Records drawn from a collection ::
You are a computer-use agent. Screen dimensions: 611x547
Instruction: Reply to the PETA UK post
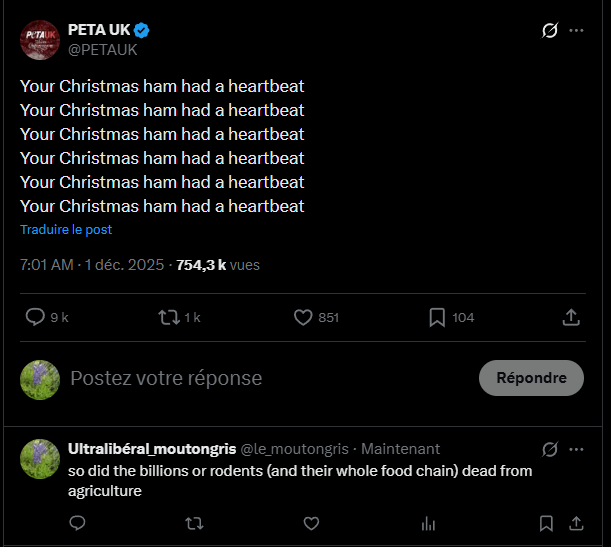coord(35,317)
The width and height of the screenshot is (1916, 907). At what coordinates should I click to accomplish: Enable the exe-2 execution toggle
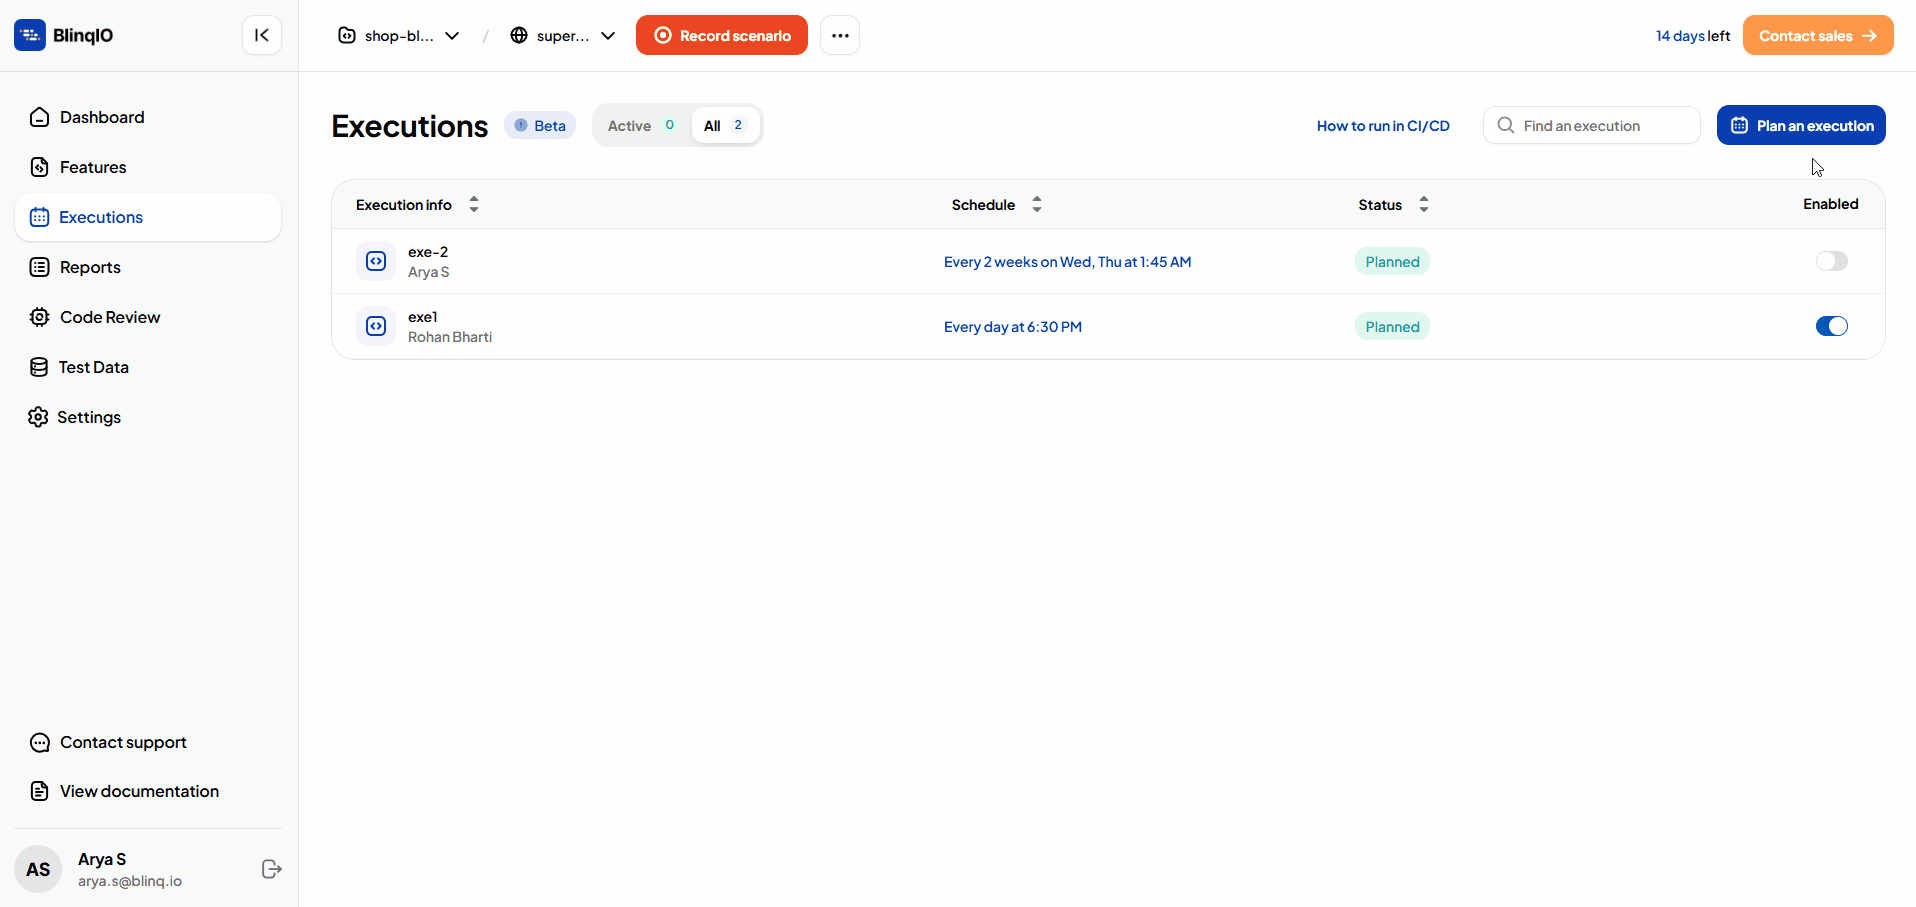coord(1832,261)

Prompt ::
Copy each line of the records above word for word, leaving out the pictures.

Solution for this exercise ::
You are a computer-use agent. Screen dimensions: 611x547
Instruction: Reply to the PETA UK post
coord(35,317)
The width and height of the screenshot is (1916, 907). At what coordinates should I click to accomplish: Enable the exe-2 execution toggle
coord(1832,261)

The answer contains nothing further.